INSTRUCTIONS TO FOLLOW ::
In the excerpt on Canadian mental health funding, what share of Canada's health care spending goes to mental health, according to the CMHA?

EXCERPT PROVIDED ::
::::::

A failure to reach a deal on healthcare funding has sparked a renewed call by some experts and advocates, to boost funding for mental health, with a psychologist saying there is a "huge gap between the burden of illness and how much we are investing."

Federal and provincial ministers failed to reach a deal on healthcare funding on Monday. Finance Minister Bill Morneau and Health Minister Jane Philpott already offered $11.5 billion over 10 years for home care and mental health, with a 3.5 percent annual increase in health transfers over the next five years to the provinces and territories.

Around one in five Canadians is diagnosed with a mental health or addictions issue in their lifetime.

According to Newsinvideos, the unintended consequences of gaps in mental health care are all around u, we see it in people in the streets, in ERs and even in our jail system, Patrick Smith, a psychologist and national CEO of the Canadian Mental Health Association (CMHA) says.

 Smith added that if it were something like hips and knees, people would be picketing in the streets that there is such a huge gap between the burden of illness and how much we are investing.

Canada cannot continue to have so many people die by suicide, the CEO of Childrens' Mental Health Ontario, which represents publicly-funded mental health centers across the province, says.

"We think children's mental health is at a crisis in this country and that the provinces and the federal government have to act, no matter whether this agreement goes through or not," Kim Moran says.

"It is urgent and it is a crisis." He added

Some hospital-based cognitive behavioral programs exist but the wait lists is said to be up to three years long. Cognitive behavioral programs offer short term psychotherapy to teach people ways to change thinking patterns or behaviors.

Smith, who has worked in British Columbia, says getting the therapy from a psychologist who is in private practice can cost up to $250 per hour. The CMHA said, of the billions spent on health care in Canada, about seven percent of it goes to mental health while 13 percent of health care budget goes to mental health in the United Kingdom, according to CBC.

But evidence from the UK and Australia, where the state offers "no cost" psychotherapy by psychologists and social workers with psychiatrists as consultants, show long lasting benefits. Dr. Catherine Zahn, CEO of the Centre for Addiction and Mental Health in Toronto, appreciates how the issue of mental health is now on the table of the healthcare funding negotiations.

Zahn credited increasing awareness and emerging science on how patients can recover with appropriate care and support with putting it on the agenda. Dr. Zahn, Moran and Dr. Smith are hopeful that a deal on mental health funding will come.

::::::

INFORMATION SUPPLIED ::
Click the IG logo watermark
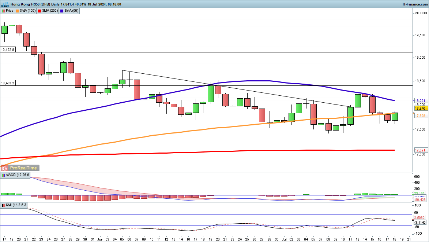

::::::

OUTPUT FOR THIS TASK ::
About seven percent.